Your response should be every line from the entries that includes the string "Given".

::: SOURCE MATERIAL :::

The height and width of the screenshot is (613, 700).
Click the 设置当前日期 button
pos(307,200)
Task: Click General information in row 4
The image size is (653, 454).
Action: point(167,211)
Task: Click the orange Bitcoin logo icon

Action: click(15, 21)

:::
::: SOURCE MATERIAL :::

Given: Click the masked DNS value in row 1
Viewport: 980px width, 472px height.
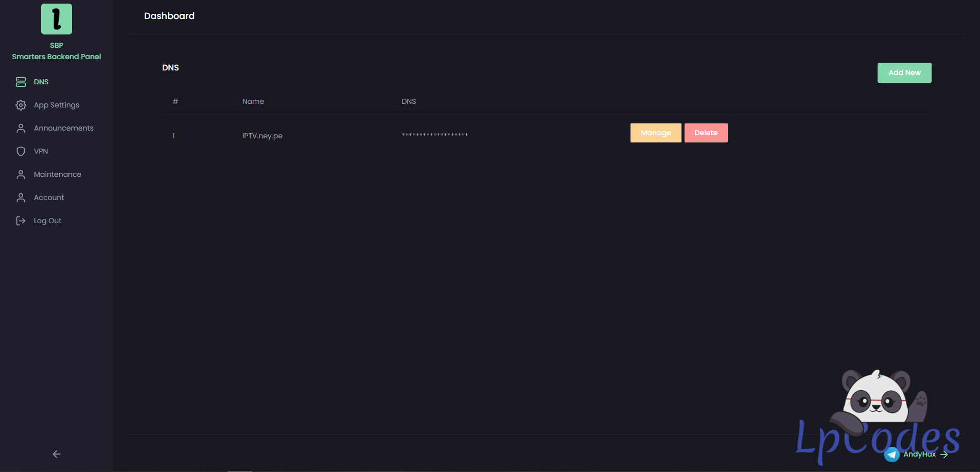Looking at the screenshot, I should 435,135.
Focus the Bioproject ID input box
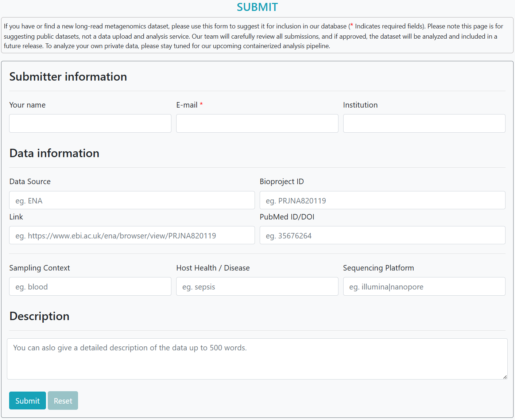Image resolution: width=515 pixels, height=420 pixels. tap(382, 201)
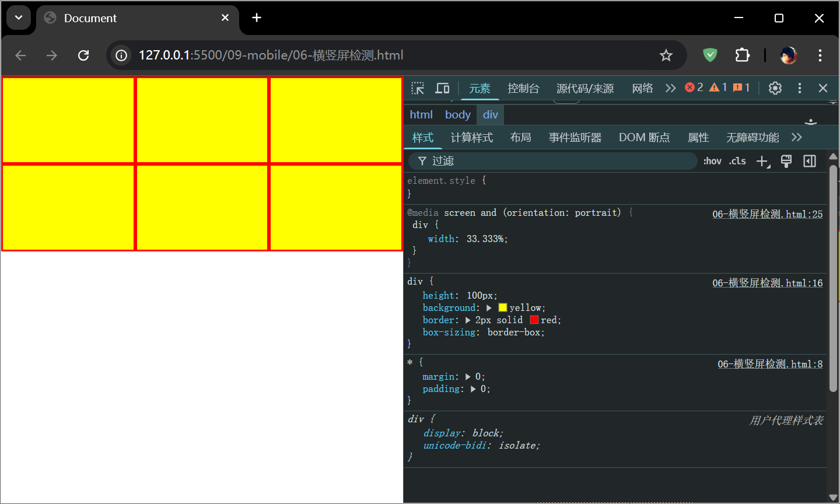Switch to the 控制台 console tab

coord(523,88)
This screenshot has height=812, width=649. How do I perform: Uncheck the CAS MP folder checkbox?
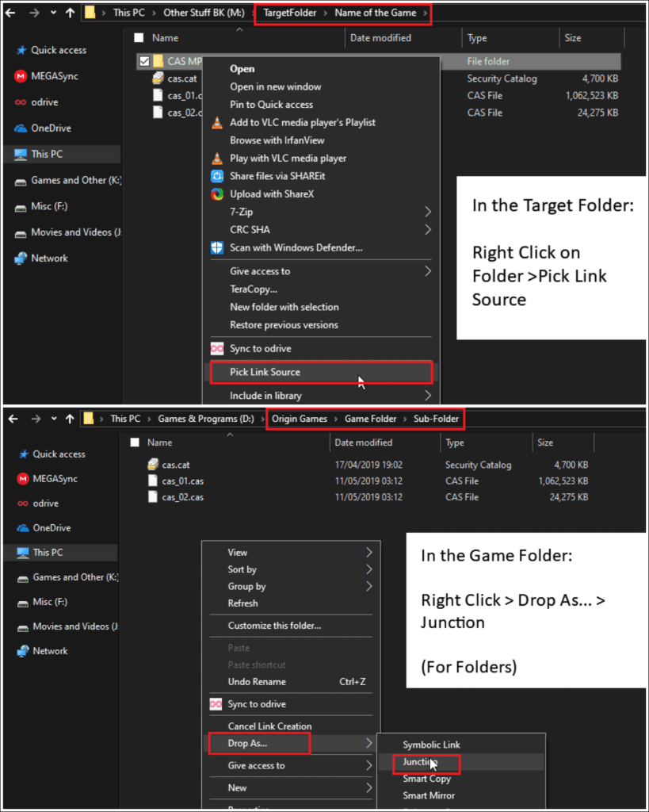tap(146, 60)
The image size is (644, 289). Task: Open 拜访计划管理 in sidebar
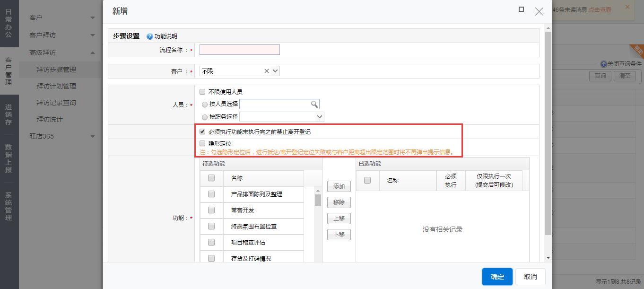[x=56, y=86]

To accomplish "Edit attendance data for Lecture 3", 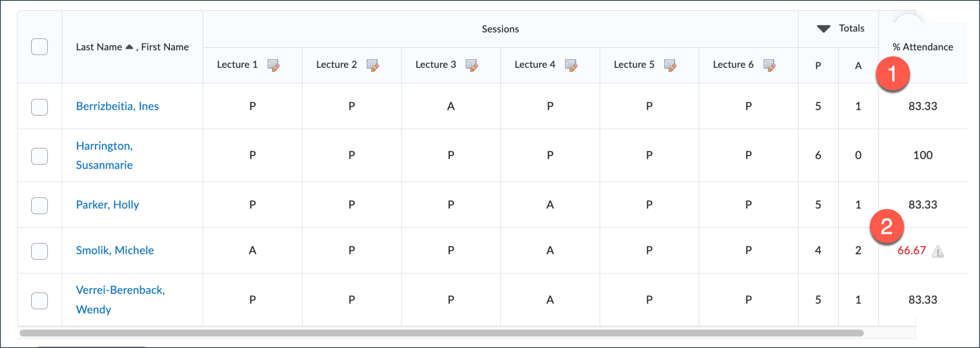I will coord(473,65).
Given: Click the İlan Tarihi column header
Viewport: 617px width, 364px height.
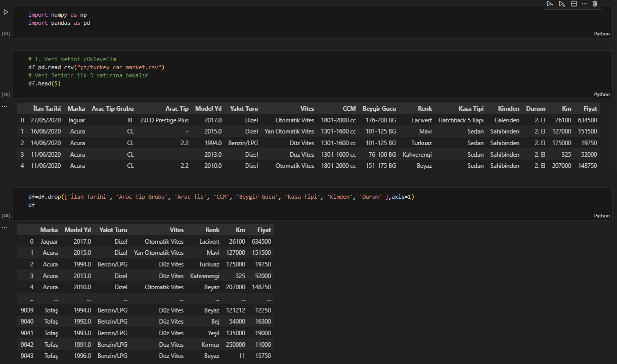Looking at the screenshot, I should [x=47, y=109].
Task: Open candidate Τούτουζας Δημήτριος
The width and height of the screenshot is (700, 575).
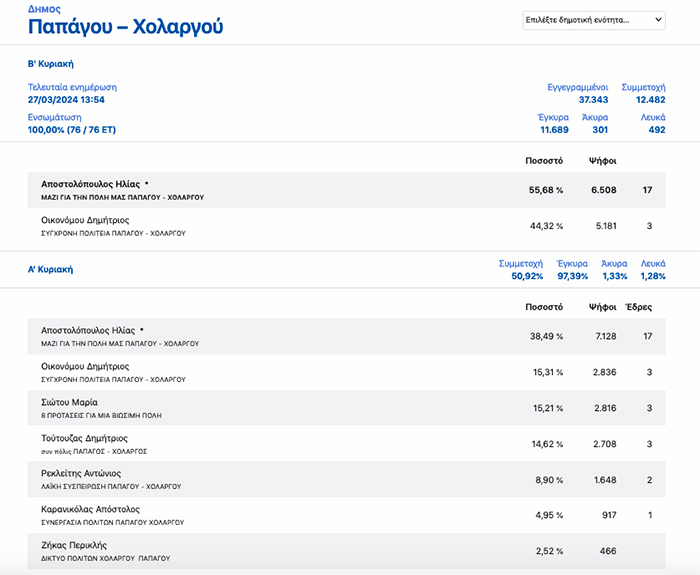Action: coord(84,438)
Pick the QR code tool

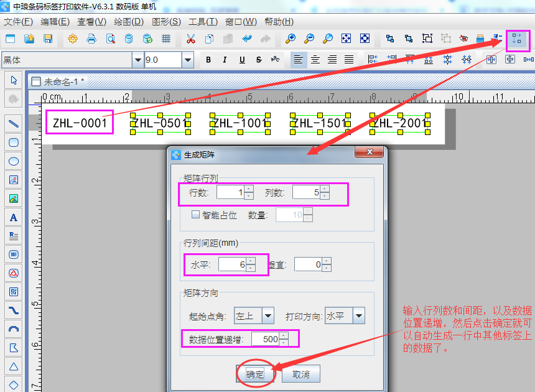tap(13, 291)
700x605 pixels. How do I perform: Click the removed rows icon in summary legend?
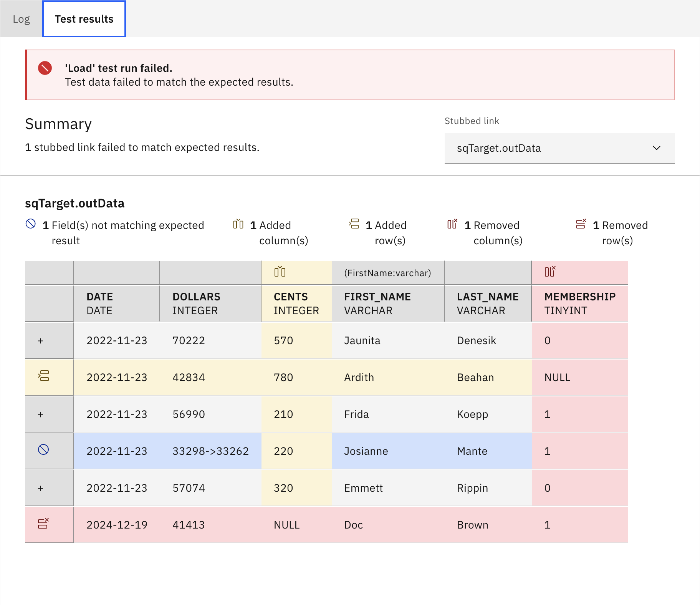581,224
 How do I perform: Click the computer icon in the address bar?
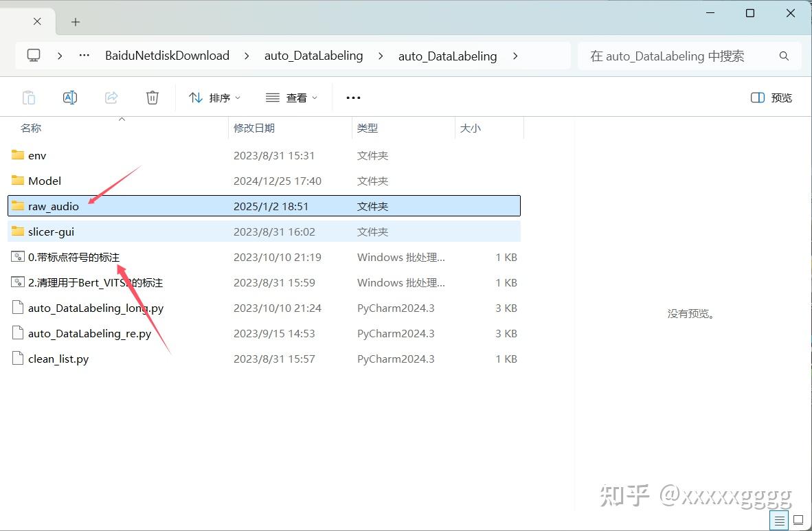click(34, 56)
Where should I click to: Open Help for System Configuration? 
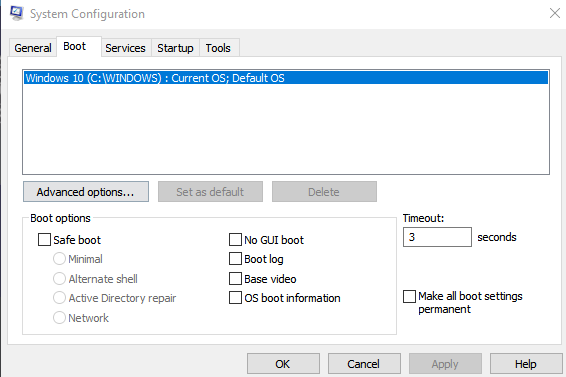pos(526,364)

:::

ANSWER TO THE PROBLEM –
Given: Click the masked DNS value in row 1
Given: Click the İlan Tarihi column header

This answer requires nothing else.